We'll base ourselves on the command from the previous sections, but to access Transmission, we need to expose the 9091 port to the host and tell the containers what IP ranges NOT to tunnel. Whatever you put in LOCAL_NETWORK will be trusted as a local network and traffic to those IPs will not be tunnelled. Here we will assume that you're on one of the common 192.168.x.y subnets.

The command then becomes:

docker run --rm -it --cap-add=NET_ADMIN \
  -p 9091:9091 \
  -e LOCAL_NETWORK=192.168.0.0/16 \
  -e OPENVPN_PROVIDER=PIA \
  -e OPENVPN_CONFIG=france \
  -e OPENVPN_USERNAME=username \
  -e OPENVPN_PASSWORD=password \
  -e DISABLE_PORT_UPDATER=true \
  haugene/transmission-openvpn

With any luck, you should now be able to access Transmission at http://localhost:9091 or whatever server IP where you have started the container.

NOTE: If you're trying to run this alongside another container you can use -p 9092:9091 to bind 9092 on the host instead of 9091 and avoid port conflict.

Now what?

If this guide has failed at some point then you should create an issue for it. Please add the command that you ran and the logs that were produced.

If you're now able to access Transmission and it seems to work correctly then you should add a volume mount to the /data folder in the container. You'll then have a setup like what's shown on the main GitHub page of this project.

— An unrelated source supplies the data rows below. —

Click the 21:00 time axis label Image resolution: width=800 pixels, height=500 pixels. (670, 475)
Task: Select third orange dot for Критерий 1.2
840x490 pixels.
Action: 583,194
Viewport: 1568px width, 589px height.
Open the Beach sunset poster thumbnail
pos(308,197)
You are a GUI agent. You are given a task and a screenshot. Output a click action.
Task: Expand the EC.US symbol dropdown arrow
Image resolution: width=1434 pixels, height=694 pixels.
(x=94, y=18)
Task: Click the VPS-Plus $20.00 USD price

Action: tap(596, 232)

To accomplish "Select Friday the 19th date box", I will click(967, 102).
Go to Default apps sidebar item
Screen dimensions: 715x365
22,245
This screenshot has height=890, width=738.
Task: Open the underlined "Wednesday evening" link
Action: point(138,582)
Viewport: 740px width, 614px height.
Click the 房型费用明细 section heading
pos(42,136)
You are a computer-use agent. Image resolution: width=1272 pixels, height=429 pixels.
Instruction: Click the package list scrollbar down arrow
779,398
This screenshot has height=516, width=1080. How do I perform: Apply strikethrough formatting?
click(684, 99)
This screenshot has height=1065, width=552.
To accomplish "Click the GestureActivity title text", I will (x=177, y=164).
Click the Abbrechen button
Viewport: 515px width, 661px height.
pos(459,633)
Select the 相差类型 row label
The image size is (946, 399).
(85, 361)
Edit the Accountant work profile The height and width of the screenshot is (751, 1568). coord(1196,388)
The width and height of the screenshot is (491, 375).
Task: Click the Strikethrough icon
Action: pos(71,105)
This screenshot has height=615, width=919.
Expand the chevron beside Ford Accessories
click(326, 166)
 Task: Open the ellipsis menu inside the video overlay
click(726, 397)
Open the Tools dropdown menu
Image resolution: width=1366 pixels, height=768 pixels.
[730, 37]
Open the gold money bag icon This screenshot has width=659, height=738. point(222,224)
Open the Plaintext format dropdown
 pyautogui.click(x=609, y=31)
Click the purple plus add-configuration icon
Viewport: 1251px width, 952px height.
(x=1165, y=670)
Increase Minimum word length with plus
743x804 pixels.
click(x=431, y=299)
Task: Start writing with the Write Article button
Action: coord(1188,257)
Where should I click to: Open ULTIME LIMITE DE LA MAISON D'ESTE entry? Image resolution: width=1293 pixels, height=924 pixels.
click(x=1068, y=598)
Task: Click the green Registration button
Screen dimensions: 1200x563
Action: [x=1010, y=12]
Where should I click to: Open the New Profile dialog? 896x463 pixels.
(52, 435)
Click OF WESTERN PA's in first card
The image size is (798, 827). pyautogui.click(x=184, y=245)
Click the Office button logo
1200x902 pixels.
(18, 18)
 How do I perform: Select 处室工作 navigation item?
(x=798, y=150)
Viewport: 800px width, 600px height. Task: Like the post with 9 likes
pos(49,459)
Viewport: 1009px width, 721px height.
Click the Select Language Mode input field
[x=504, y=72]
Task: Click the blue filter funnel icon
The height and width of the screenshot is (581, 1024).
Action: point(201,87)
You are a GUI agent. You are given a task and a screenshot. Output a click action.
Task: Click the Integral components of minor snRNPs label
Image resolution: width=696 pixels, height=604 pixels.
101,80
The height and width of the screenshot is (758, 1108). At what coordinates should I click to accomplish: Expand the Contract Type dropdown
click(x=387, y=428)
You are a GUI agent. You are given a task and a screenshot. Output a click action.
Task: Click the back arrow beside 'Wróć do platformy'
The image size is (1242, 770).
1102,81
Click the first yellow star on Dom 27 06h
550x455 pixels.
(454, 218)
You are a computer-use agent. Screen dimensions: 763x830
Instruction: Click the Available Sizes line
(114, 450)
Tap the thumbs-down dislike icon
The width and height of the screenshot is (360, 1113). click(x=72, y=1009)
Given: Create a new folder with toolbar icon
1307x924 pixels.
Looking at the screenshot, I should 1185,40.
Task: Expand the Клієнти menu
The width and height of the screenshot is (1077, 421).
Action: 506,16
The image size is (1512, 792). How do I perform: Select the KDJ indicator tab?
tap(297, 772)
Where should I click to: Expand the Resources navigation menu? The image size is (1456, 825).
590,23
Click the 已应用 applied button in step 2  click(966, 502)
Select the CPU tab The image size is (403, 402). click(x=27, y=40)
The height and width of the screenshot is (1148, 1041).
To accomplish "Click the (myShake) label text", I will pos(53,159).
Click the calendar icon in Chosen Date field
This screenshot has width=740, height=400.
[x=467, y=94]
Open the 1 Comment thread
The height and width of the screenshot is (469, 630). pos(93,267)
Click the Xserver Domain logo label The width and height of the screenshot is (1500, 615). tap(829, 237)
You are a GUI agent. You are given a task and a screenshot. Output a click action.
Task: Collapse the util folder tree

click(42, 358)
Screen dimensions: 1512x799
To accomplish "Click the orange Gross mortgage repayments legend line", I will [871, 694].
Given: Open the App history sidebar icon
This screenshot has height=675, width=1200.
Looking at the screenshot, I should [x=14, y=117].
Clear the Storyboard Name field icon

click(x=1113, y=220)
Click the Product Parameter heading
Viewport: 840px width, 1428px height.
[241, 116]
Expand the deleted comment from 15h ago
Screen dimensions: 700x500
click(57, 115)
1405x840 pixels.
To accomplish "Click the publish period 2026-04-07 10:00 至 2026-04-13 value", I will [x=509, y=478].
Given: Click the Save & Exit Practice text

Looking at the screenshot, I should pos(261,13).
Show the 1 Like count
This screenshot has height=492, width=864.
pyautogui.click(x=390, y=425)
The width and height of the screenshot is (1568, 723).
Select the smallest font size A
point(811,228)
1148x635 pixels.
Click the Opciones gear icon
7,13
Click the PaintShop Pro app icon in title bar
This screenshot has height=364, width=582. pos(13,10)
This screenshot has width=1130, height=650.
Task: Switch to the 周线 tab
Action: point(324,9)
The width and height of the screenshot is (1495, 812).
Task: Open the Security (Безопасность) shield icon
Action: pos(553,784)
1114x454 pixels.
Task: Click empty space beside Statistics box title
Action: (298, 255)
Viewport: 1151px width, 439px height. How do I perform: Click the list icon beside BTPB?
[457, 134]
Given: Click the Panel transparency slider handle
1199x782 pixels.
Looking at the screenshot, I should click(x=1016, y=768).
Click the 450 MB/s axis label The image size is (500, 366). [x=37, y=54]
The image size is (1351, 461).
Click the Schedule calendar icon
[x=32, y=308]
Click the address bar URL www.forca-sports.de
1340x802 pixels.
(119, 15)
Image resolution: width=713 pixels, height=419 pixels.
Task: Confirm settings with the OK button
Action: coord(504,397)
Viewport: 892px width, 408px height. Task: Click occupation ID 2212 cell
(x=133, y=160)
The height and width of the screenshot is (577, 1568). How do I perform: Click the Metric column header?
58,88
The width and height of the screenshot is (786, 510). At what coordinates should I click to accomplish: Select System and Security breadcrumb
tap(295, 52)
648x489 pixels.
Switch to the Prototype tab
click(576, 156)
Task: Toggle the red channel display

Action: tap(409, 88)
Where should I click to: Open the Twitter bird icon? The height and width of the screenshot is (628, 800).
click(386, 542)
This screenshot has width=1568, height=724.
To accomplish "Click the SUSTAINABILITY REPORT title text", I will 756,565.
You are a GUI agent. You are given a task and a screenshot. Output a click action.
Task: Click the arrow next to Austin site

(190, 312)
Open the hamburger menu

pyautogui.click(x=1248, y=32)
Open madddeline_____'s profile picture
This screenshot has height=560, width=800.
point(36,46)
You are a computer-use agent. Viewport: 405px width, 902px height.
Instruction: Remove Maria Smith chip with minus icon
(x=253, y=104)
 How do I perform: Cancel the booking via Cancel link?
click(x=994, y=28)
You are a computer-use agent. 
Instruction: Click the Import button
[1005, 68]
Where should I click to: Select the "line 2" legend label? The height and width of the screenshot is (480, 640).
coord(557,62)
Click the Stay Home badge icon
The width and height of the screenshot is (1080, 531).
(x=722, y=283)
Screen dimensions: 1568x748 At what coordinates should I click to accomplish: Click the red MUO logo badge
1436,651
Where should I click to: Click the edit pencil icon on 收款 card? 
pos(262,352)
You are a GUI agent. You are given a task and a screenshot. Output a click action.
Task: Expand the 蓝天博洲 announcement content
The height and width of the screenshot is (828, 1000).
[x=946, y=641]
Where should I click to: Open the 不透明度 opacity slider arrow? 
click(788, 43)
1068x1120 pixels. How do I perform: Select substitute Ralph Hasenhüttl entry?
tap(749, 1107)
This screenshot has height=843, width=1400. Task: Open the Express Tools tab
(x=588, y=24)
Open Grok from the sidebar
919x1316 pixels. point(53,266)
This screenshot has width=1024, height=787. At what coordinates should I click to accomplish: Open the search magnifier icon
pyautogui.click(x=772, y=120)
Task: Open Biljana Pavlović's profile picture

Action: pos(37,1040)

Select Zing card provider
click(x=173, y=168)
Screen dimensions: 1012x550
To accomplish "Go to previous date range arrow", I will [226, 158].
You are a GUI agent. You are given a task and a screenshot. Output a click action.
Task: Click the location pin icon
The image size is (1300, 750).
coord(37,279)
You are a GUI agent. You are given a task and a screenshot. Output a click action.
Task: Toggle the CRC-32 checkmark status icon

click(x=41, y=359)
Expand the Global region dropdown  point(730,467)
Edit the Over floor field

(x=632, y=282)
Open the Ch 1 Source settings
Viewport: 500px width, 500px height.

If you have another setup that does not work then you now have two versions to compare and maybe that will lead you to find the error in your old setup. If the setup is the same but this version works then the error is in your state. Transmission stores its state in /data/transmission-home by default and it might have gotten corrupt. One simple thing to try is to delete the settings.json file that is found here. We do mess with that file and we might have corrupted it. Apart from that, we do not change anything within the Transmission folder and any issues should be asked in Transmission forums.

Conclusion

I hope this has helped you to solve your problem or at least narrow down where it's coming from. If you have suggestions for improvements do not hesitate to create an issue or even better open a PR with your proposed changes.